The landscape of the man made world is just as real as a physical landscape but so much less reliable.  I can recognize peaks of mountains we’ve hiked by in 100 year old photographs, but I don’t even know if our second floor Vancouver apartment is still standing.  What happened to the tiny oven, the green bathroom, the double closets in the living room?  Are the anchors of my memories hanging in the breeze 12 feet up?  Stuck between two floors in a new upscale condo?  Or are they still there growing more decrepit with each passing year?

I said good-bye to the physical shell of this house while cleaning and polishing before the first buyers walked through.  But our home was much more than just a building.  It became it’s own emotion, almost like a member of the family who was always there, and part of everything that happened — good, bad and mundane.  And it’s that part that I am having trouble parting with.  I suppose it will always live on inside my memories and pictures, and through stories that start “Remember when…”  And it will have a new job to play in the lives of the family that will soon, well, call it home.

So here’s to houses past, present and future, and to the special place they hold in our hearts.  Though we may be long gone, you dear buildings, are not forgotten.

My Jonah Moment

Sorry, I haven’t been around much the last week.  I haven’t fallen off the blogging map, just had some stuff come up around here that has taken all my time.  I figured it was better to lie low for a while rather than just post any ol’ thing, though that is pretty much what this blog is about — any ol’ thing that pops into my head, but I digress…

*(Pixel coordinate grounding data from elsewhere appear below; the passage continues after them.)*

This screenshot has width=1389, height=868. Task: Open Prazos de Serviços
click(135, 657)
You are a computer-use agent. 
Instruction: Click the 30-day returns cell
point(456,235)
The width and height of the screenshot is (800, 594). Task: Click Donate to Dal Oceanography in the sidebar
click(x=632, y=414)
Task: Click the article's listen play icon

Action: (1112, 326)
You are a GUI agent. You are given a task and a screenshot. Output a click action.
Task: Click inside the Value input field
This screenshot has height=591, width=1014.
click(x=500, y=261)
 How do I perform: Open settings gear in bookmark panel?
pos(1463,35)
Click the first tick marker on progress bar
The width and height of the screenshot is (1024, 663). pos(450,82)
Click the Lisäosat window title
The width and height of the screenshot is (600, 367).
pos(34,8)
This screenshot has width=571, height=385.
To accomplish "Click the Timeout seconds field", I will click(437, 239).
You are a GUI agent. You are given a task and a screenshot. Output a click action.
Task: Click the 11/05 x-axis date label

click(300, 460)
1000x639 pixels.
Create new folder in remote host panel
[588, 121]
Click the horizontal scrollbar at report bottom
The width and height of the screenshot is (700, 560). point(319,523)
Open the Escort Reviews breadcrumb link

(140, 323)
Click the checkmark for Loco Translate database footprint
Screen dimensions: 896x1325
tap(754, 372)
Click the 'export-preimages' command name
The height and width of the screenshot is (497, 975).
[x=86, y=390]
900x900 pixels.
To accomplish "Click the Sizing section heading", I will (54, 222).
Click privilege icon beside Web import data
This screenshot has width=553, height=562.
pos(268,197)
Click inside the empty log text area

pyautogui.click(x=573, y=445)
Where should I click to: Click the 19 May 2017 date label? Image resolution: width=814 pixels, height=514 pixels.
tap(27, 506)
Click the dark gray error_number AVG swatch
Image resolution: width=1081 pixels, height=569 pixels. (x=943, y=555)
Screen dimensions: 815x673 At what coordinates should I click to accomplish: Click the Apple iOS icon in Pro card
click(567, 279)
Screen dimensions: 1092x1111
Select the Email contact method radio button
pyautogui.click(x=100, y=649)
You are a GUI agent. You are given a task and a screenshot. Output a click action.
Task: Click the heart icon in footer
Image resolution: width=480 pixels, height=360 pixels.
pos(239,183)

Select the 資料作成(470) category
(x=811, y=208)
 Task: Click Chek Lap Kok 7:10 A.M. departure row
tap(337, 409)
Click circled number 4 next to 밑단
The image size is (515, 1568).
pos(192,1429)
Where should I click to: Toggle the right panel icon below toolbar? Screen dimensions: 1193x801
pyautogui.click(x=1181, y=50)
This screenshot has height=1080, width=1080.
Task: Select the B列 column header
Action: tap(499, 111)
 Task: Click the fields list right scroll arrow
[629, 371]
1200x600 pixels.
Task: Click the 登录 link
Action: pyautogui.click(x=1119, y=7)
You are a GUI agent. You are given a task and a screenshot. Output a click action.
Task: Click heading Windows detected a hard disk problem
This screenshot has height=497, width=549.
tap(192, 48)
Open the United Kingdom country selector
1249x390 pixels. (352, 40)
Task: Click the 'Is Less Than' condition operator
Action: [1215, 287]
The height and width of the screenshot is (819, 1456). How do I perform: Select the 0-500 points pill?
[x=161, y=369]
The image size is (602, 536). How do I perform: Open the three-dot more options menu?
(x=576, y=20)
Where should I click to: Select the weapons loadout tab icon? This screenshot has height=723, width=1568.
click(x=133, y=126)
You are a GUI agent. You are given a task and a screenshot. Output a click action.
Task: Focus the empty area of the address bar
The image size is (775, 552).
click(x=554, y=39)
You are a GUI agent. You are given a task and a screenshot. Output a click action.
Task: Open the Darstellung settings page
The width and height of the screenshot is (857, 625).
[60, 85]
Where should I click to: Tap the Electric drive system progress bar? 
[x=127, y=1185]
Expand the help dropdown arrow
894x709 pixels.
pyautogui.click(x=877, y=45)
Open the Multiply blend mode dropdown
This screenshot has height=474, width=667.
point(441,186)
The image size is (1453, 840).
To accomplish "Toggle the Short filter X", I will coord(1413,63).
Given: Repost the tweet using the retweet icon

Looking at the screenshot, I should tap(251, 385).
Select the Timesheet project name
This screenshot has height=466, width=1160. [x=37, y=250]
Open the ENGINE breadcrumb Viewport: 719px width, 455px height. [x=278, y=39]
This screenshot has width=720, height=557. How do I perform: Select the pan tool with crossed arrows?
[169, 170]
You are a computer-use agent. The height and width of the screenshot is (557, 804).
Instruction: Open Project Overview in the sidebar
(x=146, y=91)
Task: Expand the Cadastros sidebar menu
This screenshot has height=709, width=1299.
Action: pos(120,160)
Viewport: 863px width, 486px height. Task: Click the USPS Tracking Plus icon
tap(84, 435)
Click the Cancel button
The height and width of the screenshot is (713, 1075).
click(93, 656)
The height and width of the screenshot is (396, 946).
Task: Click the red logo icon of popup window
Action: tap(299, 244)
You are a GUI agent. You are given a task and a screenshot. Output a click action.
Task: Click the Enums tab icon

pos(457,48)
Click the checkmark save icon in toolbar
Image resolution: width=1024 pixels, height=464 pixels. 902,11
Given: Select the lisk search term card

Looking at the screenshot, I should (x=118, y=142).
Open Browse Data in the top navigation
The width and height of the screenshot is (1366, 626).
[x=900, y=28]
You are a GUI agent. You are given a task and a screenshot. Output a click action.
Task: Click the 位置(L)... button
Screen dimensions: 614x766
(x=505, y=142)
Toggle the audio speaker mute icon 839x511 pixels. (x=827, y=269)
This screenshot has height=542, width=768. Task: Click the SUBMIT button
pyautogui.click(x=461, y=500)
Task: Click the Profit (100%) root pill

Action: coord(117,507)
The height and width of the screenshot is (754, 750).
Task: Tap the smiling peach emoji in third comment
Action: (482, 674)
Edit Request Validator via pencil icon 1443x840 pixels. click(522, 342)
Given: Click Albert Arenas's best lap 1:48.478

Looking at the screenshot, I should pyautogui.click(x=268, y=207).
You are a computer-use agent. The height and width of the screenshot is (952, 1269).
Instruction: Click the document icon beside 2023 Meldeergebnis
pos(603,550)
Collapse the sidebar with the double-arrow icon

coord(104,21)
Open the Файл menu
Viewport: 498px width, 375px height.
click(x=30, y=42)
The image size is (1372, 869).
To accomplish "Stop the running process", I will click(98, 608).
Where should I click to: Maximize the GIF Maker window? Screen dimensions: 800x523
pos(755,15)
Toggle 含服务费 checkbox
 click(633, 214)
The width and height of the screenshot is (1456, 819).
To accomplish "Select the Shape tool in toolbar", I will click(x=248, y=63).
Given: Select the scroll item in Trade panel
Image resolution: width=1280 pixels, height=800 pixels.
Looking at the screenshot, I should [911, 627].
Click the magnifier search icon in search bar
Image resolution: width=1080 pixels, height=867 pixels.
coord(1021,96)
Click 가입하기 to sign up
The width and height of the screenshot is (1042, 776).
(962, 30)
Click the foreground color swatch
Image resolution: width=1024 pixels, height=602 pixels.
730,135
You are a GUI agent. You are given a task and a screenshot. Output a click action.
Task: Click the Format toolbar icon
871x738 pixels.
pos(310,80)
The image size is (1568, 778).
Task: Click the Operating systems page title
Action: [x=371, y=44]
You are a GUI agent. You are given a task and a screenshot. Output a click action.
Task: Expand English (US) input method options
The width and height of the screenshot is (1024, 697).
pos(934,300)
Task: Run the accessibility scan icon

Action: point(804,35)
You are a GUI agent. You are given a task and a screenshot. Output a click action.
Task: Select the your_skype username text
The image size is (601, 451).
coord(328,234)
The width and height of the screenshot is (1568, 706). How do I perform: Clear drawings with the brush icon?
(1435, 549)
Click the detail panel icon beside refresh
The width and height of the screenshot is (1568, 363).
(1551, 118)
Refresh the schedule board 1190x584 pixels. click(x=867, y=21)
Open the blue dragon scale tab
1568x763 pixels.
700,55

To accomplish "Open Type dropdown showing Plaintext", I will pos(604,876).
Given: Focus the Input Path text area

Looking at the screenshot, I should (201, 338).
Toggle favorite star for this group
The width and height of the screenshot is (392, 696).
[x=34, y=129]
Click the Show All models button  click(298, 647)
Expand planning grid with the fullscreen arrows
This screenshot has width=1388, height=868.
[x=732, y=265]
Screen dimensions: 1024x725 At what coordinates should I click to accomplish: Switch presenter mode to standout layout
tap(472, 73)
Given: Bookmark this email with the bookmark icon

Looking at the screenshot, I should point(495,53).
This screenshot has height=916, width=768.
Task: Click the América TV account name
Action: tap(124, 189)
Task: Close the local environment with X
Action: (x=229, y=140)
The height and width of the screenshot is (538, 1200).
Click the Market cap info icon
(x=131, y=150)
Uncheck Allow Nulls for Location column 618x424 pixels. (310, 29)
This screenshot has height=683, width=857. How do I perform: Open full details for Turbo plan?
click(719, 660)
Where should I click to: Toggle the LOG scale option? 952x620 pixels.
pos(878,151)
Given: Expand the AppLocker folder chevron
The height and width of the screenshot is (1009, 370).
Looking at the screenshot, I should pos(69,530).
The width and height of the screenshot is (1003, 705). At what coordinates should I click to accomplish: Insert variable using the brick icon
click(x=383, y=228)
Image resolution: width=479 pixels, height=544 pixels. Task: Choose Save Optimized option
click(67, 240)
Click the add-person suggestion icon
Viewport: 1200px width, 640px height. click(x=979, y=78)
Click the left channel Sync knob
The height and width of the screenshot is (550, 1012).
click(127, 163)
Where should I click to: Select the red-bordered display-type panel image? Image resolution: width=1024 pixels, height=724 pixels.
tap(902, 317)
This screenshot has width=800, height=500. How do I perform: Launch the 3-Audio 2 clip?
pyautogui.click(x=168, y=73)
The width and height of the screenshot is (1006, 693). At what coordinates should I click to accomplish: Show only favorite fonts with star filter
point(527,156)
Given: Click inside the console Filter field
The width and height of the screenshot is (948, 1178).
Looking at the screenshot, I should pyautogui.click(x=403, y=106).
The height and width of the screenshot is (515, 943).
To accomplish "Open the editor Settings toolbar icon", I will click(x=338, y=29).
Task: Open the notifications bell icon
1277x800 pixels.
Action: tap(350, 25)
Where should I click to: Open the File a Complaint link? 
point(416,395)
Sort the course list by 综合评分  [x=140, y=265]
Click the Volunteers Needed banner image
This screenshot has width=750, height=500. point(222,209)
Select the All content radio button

It all began while I was gently encouraging in a loving, yet persistent way, (ahem) my husband to get cracking on those extra bedrooms we need in the basement for the kids.  God may have blessed us with six beautiful children, but throwing one boy into a stew of all girls, certainly makes the sleeping arrangements rather tricky.  When I sat down and took a hard look at this work schedule and did a preliminary budget for the renovations, I realized that a monkey wrench has been thrown into our attempt to stay put in this house.  Or rather, has thrown us out the door.  While we are not moving to any McMansion, we have finally had to admit that three bedrooms above grade just doesn’t cut it for us right now, and that we need to look for something with 4 bedrooms and no immediate renovations required.  That means moving, which I hear only works if you sell your house.  If I were sitting beside you speaking this, you would hear me insert one of the many language intensifiers I have been using lately, but since I’m the one typing right now, I’m going to sanitize my image and leave it clean.

Sitting in Church on Sunday morning, in between distracted thoughts about whether or not I could survive on 3 hours of sleep nightly for the next week, I overhead the a reading from the Book of Jonah, and I realized that this whole house thing is my Jonah Moment.  Jonah was the prophet that God sent to the city of Nineveh, or at least he would have been, if Jonah had actually gone the first time.  That’s how he ended up inside “the belly of the fish” — he was tossed overboard in a storm trying to sail in the opposite direction.   And that’s what I’ve been doing.  No, I am not going to bumper sticker my car with “Providence is my Realtor.”  But I have been running away from a difficult decision, even though the answer was staring me in the face.  I just didn’t like the answer.  So, I kept asking the question.  And rephrasing it.  And doing some internet research.  And asking other people’s opinions.  And sleeping on it.  And so on and so on….

And now, I’m just stuck with boxes and boxes.  My sweet, overworked husband and I are both INTJ personality types, which is nicknamed “the Mastermind.”  This means that we have set an insane deadline to get the house ready and, of course, we want to sell it ourselves to save the commission.  Don’t worry — Sweetie Pie (9 tomorrow) said that she would help with showings.  I’ve already read two books on selling your house, and two on staging your house (just one more to get through!)  Buckle up, it’s going to be a bumpy ride.

Thanks for sticking with me as things get a little intermittent.  I promise I’ll be back to normal soon.  Or may a whale swallow me whole.